- Goal of the exercise
Below are some records; quote exactly the lines from the one that contains "Where should I click to: Click" through the one that contains "Task: Open the Tamizaje", inclusive, and no others.

(Collected data entries)
§ §
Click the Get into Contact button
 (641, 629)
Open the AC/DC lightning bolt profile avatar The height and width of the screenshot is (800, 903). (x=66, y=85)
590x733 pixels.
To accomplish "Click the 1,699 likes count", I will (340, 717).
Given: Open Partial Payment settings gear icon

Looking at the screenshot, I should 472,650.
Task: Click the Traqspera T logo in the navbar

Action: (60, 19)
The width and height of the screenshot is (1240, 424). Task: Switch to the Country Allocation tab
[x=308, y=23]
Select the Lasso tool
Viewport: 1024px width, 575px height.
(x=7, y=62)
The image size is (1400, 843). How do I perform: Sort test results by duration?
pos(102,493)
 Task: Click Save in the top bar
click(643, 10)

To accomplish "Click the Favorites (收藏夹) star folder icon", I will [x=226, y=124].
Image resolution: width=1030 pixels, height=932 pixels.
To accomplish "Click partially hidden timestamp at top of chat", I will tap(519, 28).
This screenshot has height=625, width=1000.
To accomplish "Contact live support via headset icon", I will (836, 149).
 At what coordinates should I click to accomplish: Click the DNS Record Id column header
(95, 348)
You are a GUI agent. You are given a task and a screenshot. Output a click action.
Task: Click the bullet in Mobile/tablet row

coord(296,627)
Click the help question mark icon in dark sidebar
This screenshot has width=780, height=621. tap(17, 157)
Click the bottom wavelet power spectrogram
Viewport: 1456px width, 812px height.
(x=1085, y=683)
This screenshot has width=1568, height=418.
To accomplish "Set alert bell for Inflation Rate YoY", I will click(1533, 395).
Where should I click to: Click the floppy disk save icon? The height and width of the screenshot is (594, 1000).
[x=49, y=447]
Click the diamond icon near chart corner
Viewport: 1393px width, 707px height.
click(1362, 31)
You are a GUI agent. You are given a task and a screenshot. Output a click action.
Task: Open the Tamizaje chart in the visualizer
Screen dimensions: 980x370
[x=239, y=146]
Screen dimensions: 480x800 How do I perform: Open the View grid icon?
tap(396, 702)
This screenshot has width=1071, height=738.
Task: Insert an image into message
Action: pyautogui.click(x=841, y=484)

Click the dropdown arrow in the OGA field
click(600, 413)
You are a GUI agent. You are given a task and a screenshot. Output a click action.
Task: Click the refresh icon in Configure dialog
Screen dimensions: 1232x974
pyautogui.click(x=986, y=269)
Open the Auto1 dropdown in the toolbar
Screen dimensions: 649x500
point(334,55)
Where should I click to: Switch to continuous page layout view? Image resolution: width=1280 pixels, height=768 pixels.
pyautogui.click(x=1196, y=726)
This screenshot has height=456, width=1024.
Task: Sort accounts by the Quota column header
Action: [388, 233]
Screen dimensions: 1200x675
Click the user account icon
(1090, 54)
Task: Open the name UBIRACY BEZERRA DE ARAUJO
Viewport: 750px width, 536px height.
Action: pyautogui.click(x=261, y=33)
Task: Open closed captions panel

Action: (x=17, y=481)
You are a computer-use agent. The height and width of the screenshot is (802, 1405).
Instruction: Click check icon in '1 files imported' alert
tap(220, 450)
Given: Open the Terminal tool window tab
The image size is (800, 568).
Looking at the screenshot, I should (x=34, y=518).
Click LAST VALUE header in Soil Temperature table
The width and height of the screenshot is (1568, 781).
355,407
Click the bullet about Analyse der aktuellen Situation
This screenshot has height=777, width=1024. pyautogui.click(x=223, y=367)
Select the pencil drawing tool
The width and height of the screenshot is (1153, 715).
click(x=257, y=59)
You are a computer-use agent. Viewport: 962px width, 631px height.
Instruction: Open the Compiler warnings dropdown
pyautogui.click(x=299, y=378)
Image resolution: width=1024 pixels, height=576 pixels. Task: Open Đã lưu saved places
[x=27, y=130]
§ §
- Solved problem
Where should I click to: Click the floppy disk save icon? The height and width of the screenshot is (594, 1000).
[x=49, y=447]
Click the diamond icon near chart corner
Viewport: 1393px width, 707px height.
click(1362, 31)
You are a GUI agent. You are given a task and a screenshot. Output a click action.
Task: Open the Tamizaje chart in the visualizer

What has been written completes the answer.